THE SOCIAL SECURITY SYSTEM is in deep trouble. Good financial advisors are telling clients to start viewing Social Security as a subsidy for lower-income individuals rather than a benefit that we will all collect. One planner tells me: "You may get something, but you probably won't get it until age seventy, and it won't be worth what you think it will be worth."

Social Security income has never been adequate to provide for a comfortable retirement. But for many of today's retirees, it provides a reasonable base. Even that is changing. And it will change rapidly as the baby boomers begin to retire this year. If the system were to continue as it is today, it is expected to start paying out more each year in benefits than it collects in taxes after 2012. Sure there are economists and other "experts" who still argue that Social Security is just bent a little bit and that it will right itself. That isn't going to happen. So don't you be in the group counting on this bubble to keep growing.

Changing demographics are straining the system. When the first Social Security checks were mailed out in 1937, more than forty workers were paying withholding taxes to support each retiree. Today just three workers support each retiree. And that will drop to two workers per retiree by the year 2030.

Americans are living much longer, too. When the system was set up in the 1930s, few people lived long enough to collect Social Security. In contrast, retirees today may have twenty to thirty years or more ahead of them. As a result retirees collect much more than they paid into the system, putting a bigger burden on working people.

Bandages have been applied to the system. For instance, normal retirement age will increase gradually to age sixty-seven— and then perhaps beyond. Higher-income retirees pay tax on benefits, another trend that is certain to accelerate. This remains clear: middle and upper income taxpayers will get a haircut on their Social Security benefits before we get much further into the twenty-first century.

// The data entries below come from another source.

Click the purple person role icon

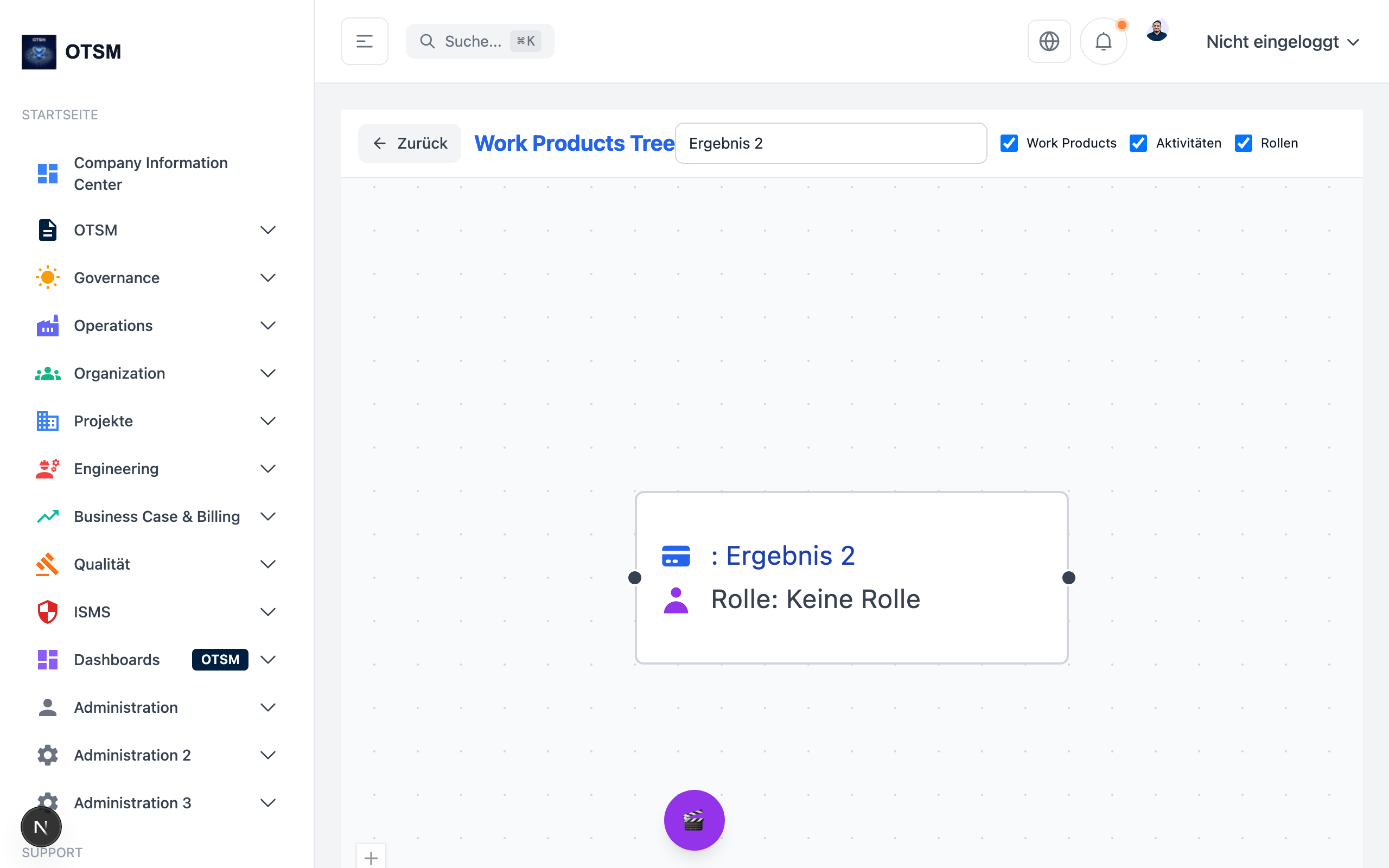point(676,600)
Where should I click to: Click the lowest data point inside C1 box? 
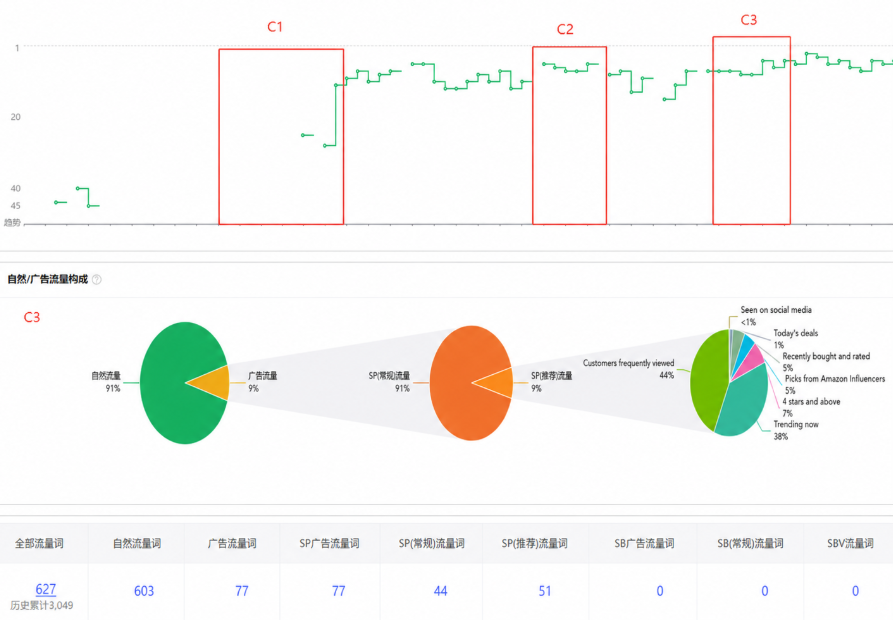[x=325, y=146]
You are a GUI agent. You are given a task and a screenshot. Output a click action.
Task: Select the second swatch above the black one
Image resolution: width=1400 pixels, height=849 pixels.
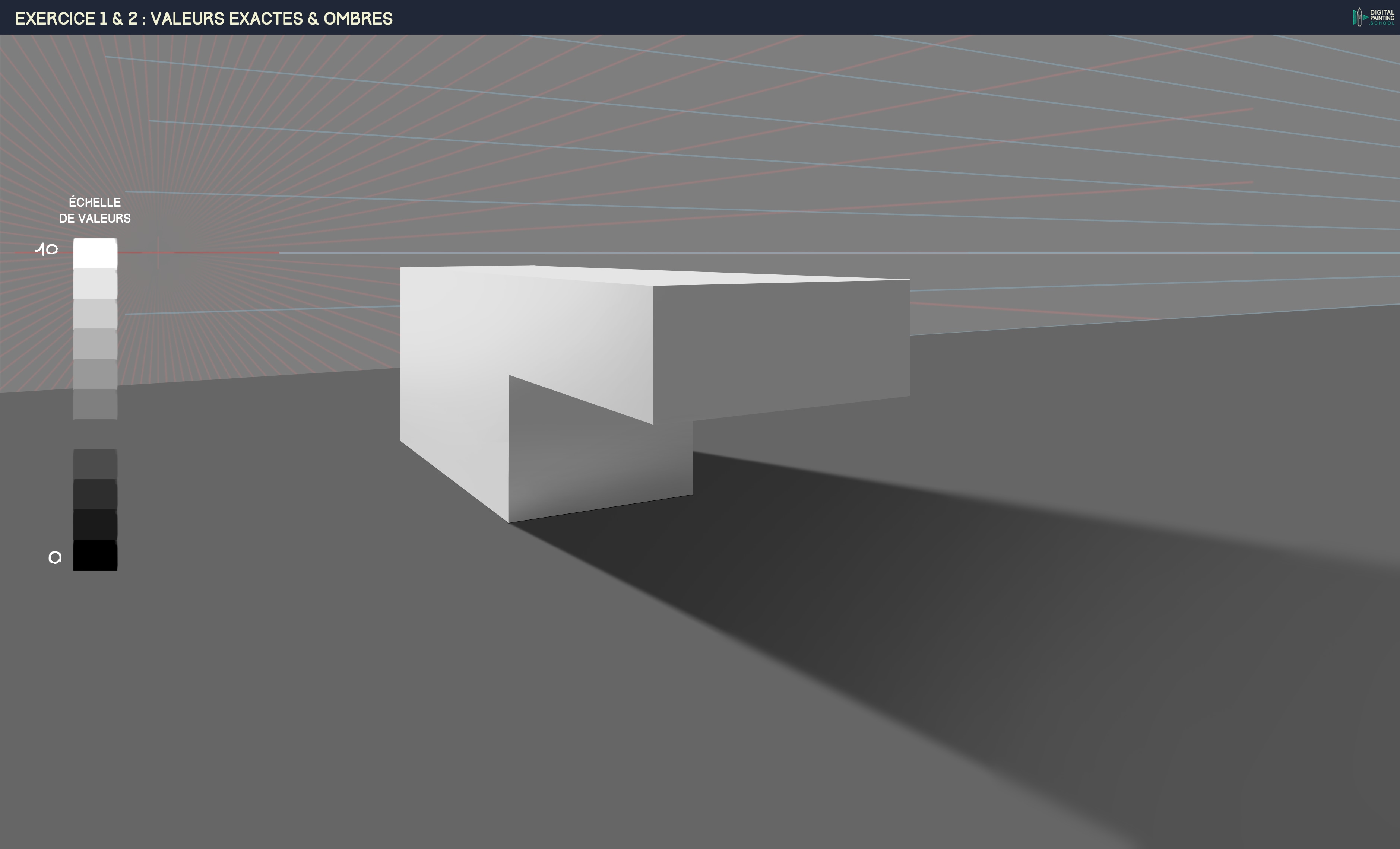tap(95, 494)
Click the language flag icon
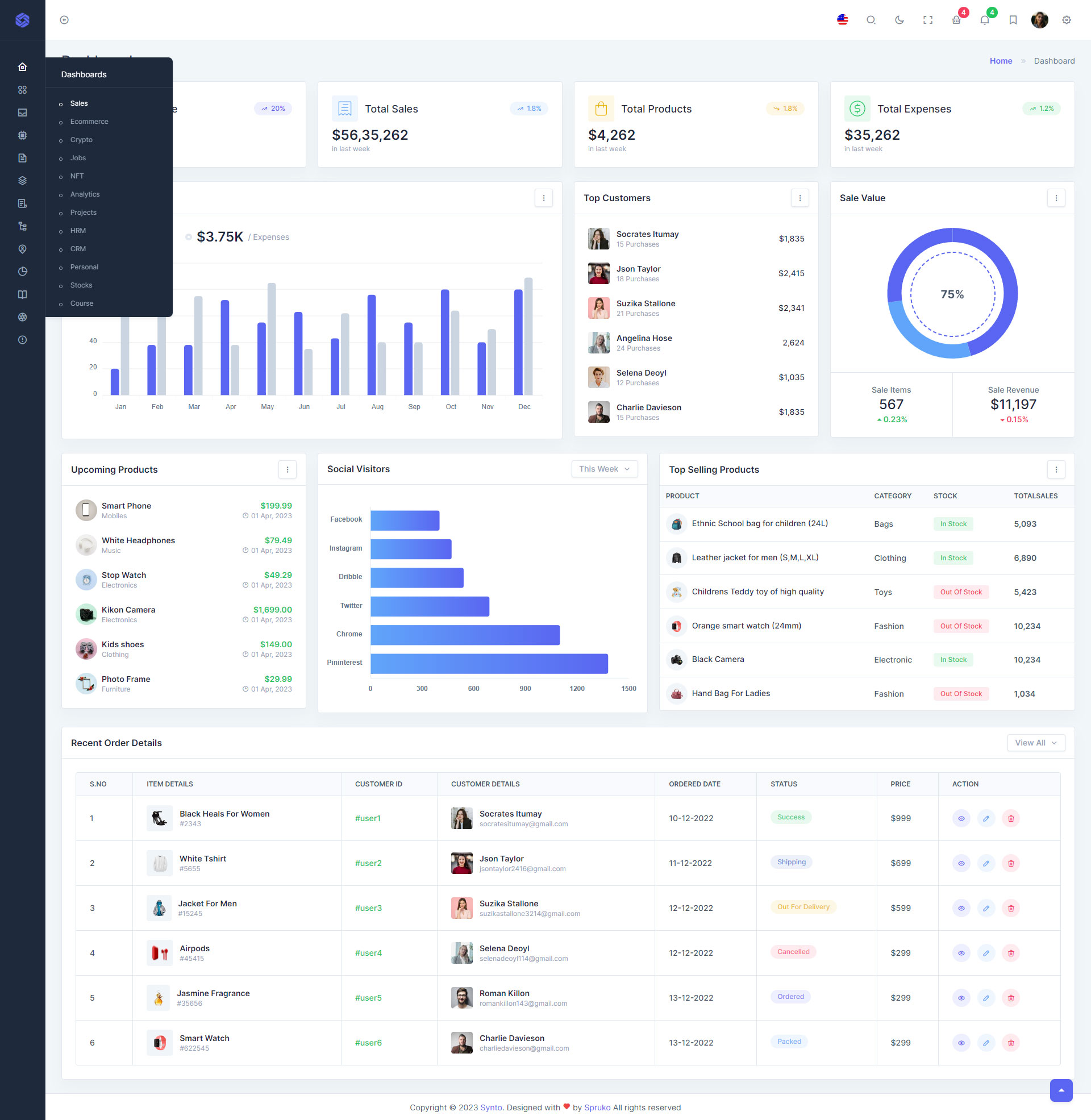 pos(842,20)
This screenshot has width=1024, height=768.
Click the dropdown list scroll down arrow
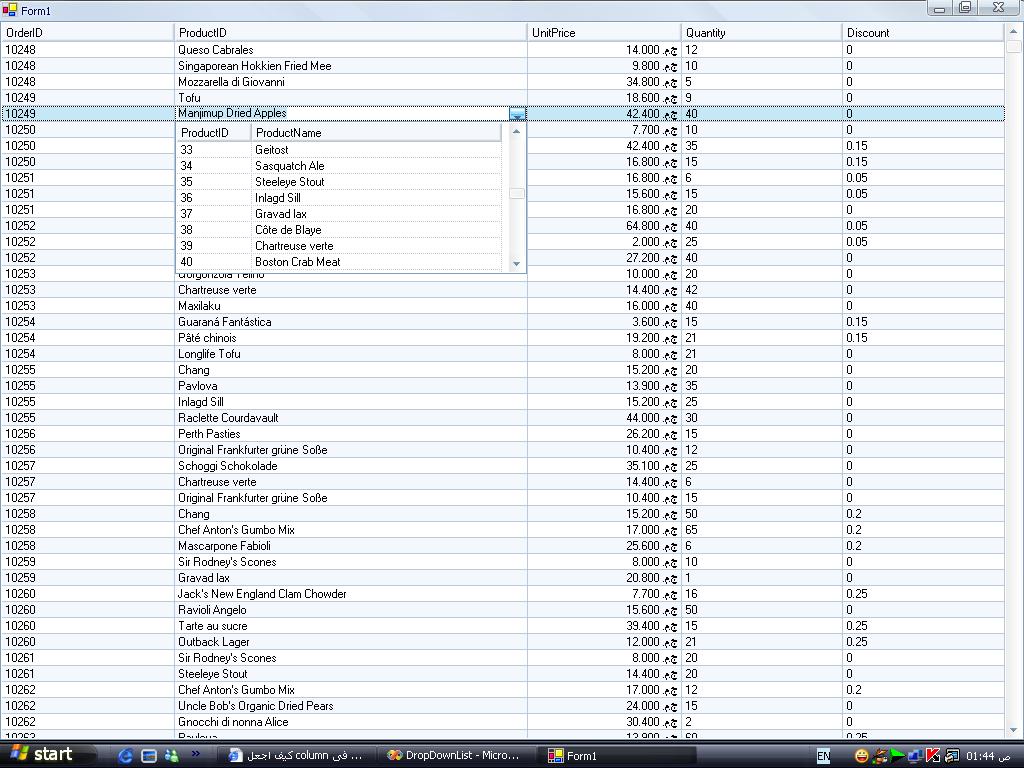[x=517, y=264]
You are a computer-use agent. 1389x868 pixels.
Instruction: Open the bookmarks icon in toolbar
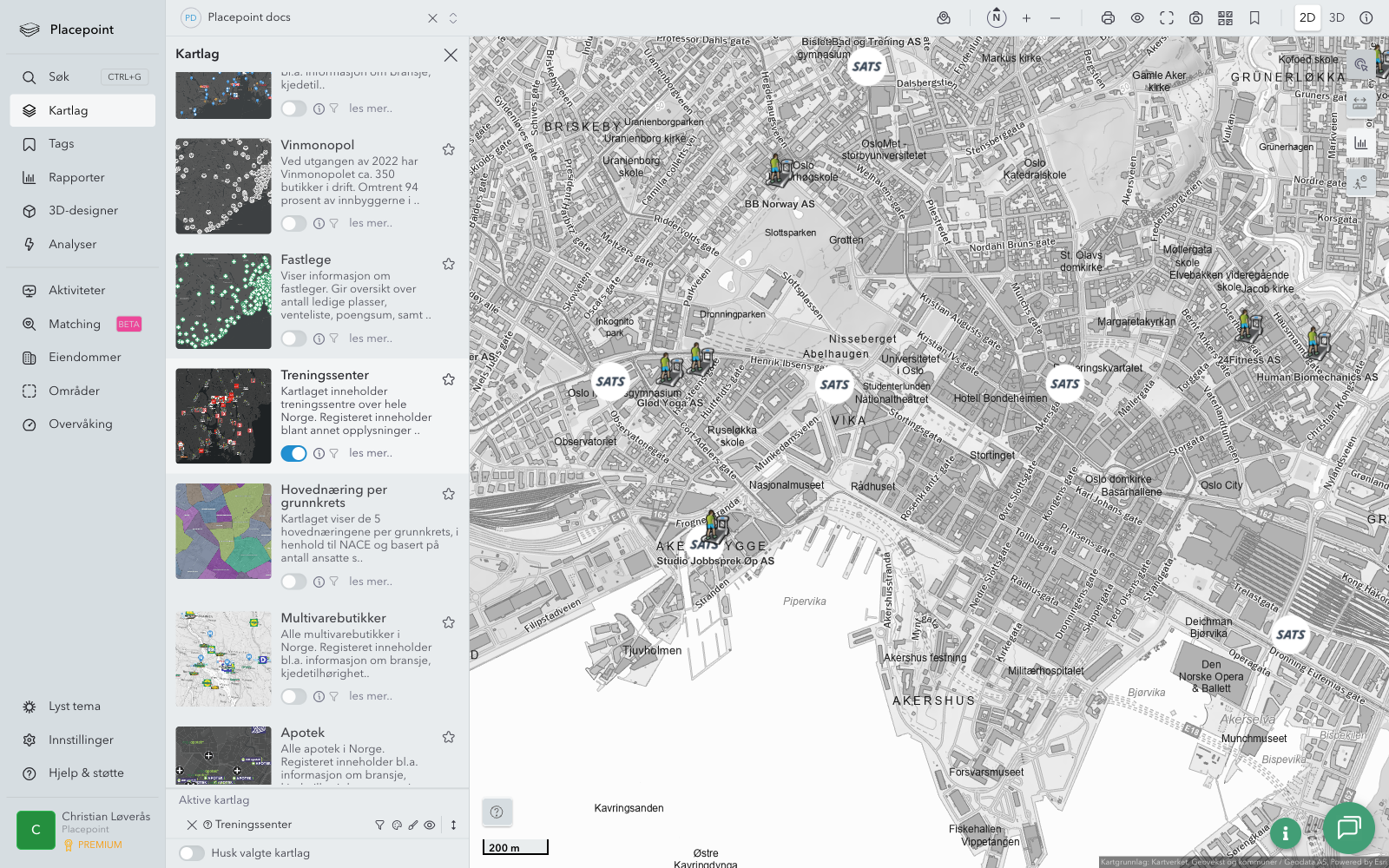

Still, the government's largest and most popular program is unlikely to disappear. Neither political party wants to take the blame for cutting benefits and/or increasing taxes. The Bush Administration pushed a plan to privatize the system. After the 2008–2009 market crash, critics of the Bush plan pointed out that things would have been even worse had the system been privatized. The benefit forecast has grown even more grim since then. After six months in office, the Obama Administration has not yet proposed a plan.

Possible solutions over the past ten years have included investing in the stock market (all the money is now invested in government bonds) as well as cutting benefits and hiking taxes. But that was before the market crashes of 2000 and 2008. Even though investors seem to be going back into the market in the fourth quarter of 2009, I doubt that policy makers will have the courage to put more money at risk.

Will "experts" feel the same way about "privatizing" Social Security now? About investing some of the money in the stock market? How will the rest of us feel? The years 2000 to 2003 and more especially 2008 to 2009 have changed our thinking (we hope) about financial and economic and employment questions. Few of us feel secure in our investments in our homes, in our jobs, or in the stock market. Nor do we feel certain about the future of Social Security. The only certain thing is that Social Security needs to be reformed. In the meantime, keep track of your earnings and benefits.